Diante dessa defasagem, na década passada, a União Europeia, os governos e as associações de produtores da Europa investiram bastante na promoção de seus vinhos em diversos países fora da Europa e em novos mercados. "Em 2017, parecia que a equação estava equalizada, com produção e consumo quase iguais, mas veio uma super safra e depois a pandemia. O fato é que se produz mais do que se consome e os governos ficam garantindo o equilíbrio artificialmente. Eu fico desesperado de ver como tem surgido vinícolas novas no Brasil, por exemplo. O pessoal planta sem saber se tem para quem vender."

No momento, segundo o Instituto de Gestão, Planejamento e Desenvolvimento da Vitivinicultura do Estado do Rio Grande do Sul (Consevitis-RS), onde está concentrada a maior parte da produção, o setor vitivinícola brasileiro não está precisando recorrer a descartes. Os estoques estão no nível desejado. No entanto, nem sempre foi assim. "Atualmente, nós estamos com os estoques regulados", conta Adriano Miolo, superintendente do Grupo Miolo, sobre a experiência nas suas empresas. "Nossa produção está em linha com as vendas. Possuímos apenas um pequeno estoque regular que nos permite fazer frente às pequenas oscilações de safras, mas em 2015 estávamos com estoques muito altos. Foi muito difícil acomodar a vindima de 2015, mas por fim foi bom termos grandes estoques porque em 2016 teve uma das maiores geadas tardias da história que provocou uma quebra de mais de 60% da produção dos vinhedos do Rio Grande do Sul. Ter estoques nos permitiu fazer frente à demanda de nossos consumidores e até conseguimos negociar esses estoques com outras vinícolas. De lá para cá, os estoques permaneceram regularizados."

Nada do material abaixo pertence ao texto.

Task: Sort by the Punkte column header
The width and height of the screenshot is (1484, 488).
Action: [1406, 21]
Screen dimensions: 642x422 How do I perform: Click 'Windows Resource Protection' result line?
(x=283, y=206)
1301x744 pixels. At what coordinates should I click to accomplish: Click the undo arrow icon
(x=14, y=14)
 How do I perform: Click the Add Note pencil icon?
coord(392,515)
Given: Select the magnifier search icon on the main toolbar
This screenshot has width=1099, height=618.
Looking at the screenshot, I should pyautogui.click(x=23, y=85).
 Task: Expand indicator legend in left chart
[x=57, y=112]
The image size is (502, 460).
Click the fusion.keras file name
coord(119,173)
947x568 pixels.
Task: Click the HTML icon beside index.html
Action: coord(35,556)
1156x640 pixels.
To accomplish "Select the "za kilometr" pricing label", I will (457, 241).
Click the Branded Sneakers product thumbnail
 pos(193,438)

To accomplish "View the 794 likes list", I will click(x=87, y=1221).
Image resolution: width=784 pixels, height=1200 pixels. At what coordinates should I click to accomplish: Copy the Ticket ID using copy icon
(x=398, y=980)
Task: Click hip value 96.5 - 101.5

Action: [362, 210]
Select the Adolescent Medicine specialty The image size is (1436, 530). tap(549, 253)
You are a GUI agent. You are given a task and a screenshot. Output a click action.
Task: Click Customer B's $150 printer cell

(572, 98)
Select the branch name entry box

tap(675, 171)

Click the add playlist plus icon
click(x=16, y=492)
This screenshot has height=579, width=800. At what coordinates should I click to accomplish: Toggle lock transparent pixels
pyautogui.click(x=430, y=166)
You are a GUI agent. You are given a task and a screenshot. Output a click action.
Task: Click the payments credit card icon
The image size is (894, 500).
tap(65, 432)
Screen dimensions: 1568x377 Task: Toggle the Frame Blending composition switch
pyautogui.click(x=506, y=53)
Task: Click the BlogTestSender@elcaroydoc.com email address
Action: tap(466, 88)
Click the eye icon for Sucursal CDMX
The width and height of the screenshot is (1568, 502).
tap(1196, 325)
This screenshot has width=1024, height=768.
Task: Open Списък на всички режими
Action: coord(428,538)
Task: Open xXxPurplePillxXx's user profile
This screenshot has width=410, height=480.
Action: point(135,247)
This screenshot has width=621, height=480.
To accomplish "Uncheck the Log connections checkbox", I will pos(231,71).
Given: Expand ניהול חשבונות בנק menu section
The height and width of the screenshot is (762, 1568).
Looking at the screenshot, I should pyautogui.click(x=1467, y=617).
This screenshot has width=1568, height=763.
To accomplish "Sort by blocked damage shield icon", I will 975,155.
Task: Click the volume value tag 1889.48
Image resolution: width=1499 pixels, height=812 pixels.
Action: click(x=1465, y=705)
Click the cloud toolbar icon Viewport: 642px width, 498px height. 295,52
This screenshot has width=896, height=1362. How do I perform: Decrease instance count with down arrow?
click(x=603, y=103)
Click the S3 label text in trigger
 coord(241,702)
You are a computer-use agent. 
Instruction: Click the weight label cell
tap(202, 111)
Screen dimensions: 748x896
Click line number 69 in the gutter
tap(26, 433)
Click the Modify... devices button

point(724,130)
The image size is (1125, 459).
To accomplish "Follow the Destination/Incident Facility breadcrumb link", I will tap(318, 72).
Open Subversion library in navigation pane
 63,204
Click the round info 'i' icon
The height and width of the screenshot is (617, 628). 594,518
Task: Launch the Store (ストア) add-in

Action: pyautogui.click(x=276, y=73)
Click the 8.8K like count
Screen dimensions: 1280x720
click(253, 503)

Adriano lembra que, à diferença do Brasil, o plantio de vinhedos na União Europeia é controlado pelo estado. É preciso ter uma licença para plantar um vinhedo. "Essa é mais uma forma de regular os estoques", diz. "Só permitem plantar um novo vinhedo quando há demanda. Quando acontece como agora, eles primeiro promovem a destilação. Se não for suficiente, recorrem a uma campanha de arranquio para regular o mercado."

Ou seja, não chore pelo vinho derramado e desista de pagar preço de banana por um vinho de viticultores desesperados.